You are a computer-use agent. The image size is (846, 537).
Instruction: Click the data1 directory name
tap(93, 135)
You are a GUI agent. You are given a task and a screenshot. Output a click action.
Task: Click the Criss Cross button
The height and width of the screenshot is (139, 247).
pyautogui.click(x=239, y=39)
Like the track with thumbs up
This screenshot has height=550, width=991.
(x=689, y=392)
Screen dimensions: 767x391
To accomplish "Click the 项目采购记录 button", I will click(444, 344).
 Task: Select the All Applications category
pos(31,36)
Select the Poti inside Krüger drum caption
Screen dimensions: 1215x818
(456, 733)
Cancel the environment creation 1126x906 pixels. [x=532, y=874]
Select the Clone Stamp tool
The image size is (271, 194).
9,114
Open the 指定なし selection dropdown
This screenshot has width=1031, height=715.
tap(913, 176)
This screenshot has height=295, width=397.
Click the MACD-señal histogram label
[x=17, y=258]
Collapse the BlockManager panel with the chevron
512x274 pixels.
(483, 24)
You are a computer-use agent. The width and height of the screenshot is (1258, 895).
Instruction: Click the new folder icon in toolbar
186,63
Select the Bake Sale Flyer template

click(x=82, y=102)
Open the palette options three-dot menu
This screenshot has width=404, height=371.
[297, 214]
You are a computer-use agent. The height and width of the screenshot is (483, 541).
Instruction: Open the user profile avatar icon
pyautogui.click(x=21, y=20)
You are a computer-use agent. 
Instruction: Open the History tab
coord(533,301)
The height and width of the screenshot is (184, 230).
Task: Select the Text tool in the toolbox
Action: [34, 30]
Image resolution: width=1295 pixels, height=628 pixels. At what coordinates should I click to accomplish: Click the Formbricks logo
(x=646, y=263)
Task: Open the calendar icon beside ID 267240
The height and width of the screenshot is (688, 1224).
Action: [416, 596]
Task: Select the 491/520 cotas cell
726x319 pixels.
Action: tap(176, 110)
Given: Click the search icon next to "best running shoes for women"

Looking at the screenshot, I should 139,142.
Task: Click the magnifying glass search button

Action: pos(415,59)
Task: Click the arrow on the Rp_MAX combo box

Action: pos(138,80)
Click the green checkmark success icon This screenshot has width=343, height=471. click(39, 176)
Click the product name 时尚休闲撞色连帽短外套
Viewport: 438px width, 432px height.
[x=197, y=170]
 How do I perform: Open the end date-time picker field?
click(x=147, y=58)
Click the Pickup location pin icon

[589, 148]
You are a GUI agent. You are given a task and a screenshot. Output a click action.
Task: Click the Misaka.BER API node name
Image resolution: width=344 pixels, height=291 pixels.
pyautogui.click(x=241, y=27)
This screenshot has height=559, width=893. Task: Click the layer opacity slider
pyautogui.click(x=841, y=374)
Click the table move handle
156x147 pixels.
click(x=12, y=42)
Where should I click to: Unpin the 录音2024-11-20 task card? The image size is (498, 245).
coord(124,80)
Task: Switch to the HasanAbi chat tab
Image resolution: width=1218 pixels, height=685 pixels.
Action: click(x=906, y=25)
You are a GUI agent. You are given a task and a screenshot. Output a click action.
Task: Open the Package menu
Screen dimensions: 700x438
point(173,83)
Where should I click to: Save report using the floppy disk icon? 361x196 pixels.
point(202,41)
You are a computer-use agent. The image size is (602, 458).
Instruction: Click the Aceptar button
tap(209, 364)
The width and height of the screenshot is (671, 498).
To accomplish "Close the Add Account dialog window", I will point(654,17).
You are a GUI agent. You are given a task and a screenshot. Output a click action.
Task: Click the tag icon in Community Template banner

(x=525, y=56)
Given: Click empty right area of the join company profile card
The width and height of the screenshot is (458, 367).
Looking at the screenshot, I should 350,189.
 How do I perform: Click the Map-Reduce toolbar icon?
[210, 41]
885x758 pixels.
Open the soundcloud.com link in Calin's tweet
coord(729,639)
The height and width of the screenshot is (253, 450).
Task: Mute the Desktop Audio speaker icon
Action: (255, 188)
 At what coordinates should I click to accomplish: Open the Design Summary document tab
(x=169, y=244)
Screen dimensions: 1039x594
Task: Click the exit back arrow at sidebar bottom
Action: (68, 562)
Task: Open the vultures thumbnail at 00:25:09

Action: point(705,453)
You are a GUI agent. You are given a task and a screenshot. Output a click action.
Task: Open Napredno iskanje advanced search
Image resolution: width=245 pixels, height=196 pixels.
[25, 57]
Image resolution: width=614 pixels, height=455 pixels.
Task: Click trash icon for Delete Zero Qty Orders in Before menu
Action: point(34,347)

• [Work instruction] The answer should consist of every line from the listing above that includes the word "will".

• [Solved exercise]
To accomplish "Click the 项目采购记录 button", I will click(444, 344).
To accomplish "Close the Add Account dialog window", I will point(654,17).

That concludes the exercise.